From Wikipedia, the free encyclopedia

In aviation, visual meteorological conditions (or VMC) are those in which visual flight rules (VFR) flight is permitted—that is, conditions in which pilots have sufficient visibility to fly the aircraft without reference to instruments and can maintain visual separation from terrain and other aircraft. They are the opposite of Instrument Meteorological Conditions (IMC). The boundary criteria between IMC and VMC are known as the VMC minima.

Visual meteorological conditions are usually defined by certain visibility minimums, cloud ceilings (for takeoffs and landings), and cloud clearances.

The exact requirements vary by type of airspace, whether it is day or night (for countries that permit night VFR), and from country to country. Typical visibility requirements vary from one statute mile to five statute miles (many countries define these in metric units as 1,500m to 8km).
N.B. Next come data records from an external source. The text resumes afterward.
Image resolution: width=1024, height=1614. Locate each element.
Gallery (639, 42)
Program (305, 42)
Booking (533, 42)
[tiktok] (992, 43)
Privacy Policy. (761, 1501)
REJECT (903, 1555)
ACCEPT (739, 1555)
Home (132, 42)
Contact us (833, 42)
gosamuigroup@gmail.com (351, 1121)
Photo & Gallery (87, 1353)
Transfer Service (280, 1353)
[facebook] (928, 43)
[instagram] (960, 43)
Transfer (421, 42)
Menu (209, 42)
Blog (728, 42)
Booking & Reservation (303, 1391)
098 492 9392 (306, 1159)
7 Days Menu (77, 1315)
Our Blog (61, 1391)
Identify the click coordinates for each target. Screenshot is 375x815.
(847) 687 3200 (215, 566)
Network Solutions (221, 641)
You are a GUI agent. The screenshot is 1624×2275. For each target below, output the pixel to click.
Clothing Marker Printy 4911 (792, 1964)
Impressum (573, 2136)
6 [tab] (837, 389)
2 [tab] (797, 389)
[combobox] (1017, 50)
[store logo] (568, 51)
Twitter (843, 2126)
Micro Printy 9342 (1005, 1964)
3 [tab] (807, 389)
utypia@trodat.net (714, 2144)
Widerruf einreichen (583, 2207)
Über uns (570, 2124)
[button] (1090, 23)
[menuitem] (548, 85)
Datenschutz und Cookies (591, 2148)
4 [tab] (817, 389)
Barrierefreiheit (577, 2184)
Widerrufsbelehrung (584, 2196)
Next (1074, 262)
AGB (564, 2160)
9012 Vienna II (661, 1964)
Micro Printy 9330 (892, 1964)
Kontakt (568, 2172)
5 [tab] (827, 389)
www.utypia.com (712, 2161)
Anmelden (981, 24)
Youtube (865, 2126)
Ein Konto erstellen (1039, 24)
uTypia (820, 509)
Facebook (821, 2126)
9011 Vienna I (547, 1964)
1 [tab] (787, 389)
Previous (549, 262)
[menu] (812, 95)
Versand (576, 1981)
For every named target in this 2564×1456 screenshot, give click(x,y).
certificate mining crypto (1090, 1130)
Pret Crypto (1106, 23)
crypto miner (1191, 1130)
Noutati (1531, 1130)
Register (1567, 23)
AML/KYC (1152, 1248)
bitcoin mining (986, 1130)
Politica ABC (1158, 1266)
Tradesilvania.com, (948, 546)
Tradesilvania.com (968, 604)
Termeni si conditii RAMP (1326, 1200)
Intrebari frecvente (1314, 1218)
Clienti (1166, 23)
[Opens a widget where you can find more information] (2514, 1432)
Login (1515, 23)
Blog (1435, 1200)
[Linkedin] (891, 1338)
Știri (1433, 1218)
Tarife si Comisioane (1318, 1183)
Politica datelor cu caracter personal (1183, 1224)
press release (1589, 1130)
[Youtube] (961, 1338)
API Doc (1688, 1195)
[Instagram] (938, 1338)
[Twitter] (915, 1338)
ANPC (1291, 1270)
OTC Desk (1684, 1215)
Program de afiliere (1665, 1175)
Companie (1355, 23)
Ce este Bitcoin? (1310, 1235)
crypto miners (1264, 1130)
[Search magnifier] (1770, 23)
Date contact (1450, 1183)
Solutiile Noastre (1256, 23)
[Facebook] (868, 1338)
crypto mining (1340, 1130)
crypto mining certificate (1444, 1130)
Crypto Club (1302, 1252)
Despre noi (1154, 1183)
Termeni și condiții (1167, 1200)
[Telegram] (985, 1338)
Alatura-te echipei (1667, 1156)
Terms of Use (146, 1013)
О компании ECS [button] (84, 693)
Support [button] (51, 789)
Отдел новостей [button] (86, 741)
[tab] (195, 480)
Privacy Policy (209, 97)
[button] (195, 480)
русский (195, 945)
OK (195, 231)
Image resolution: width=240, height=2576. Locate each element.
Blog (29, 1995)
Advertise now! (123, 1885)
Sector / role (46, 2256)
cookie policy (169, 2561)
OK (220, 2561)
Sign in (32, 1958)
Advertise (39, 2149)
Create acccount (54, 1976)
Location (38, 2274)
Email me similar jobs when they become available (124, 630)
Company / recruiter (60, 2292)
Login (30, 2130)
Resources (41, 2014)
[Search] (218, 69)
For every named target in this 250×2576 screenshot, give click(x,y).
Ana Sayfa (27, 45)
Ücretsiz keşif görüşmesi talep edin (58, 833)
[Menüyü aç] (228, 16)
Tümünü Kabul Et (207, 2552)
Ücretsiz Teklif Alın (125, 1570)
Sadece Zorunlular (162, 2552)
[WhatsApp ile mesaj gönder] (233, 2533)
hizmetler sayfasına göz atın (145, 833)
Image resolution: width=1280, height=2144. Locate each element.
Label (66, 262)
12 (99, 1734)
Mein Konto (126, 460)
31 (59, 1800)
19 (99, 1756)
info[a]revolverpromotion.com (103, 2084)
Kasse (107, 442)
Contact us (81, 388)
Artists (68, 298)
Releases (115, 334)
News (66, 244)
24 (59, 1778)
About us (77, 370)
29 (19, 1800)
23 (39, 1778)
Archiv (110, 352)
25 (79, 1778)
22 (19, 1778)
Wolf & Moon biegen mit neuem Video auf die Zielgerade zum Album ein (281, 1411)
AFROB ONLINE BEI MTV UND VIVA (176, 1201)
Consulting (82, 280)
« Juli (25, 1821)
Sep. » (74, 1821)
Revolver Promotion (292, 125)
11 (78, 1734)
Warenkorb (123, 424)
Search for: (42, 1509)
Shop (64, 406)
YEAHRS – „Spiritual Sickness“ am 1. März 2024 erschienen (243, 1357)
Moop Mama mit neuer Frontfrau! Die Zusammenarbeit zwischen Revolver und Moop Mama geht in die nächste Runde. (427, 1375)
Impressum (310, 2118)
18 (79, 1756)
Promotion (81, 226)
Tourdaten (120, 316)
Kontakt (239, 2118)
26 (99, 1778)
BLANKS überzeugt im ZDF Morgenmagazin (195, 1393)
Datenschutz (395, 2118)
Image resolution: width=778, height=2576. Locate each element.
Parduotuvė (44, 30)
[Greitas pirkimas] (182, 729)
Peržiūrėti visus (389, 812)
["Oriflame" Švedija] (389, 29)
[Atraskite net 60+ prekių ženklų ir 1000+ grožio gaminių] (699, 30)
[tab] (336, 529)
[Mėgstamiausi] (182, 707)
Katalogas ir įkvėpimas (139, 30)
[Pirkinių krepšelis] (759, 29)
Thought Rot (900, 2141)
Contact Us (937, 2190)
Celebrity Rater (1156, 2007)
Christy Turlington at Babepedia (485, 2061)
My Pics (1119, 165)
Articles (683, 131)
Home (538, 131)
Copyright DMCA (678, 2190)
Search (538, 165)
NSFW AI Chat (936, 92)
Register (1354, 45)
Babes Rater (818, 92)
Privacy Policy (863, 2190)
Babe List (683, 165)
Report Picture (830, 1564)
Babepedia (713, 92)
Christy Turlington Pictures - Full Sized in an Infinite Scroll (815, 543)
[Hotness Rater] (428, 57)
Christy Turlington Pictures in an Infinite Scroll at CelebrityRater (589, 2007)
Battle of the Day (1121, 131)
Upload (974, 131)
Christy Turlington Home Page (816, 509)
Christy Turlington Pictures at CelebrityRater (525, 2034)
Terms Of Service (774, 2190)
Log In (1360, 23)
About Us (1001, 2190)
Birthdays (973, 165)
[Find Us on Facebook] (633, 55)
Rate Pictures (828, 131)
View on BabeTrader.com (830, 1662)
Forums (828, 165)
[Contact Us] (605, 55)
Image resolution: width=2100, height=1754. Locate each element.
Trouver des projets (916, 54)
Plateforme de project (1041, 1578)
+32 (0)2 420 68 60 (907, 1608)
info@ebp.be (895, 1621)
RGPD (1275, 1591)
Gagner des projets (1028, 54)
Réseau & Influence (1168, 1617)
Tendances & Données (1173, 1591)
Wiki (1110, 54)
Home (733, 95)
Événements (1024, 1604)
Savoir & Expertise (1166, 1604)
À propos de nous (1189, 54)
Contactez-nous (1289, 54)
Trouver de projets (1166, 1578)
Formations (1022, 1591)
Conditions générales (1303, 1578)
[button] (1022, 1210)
Typical cloud clearance requirements vary from merely remaining clear of clouds to remaining at least one mile away (1,500m in some countries) from clouds horizontally and one thousand feet away from clouds vertically.

Generally, VMC requires greater visibility and cloud clearance in controlled airspace than in uncontrolled airspace. In uncontrolled airspace there is less risk of a VFR aircraft colliding with an IFR aircraft emerging from a cloud, so aircraft are permitted to fly closer to clouds.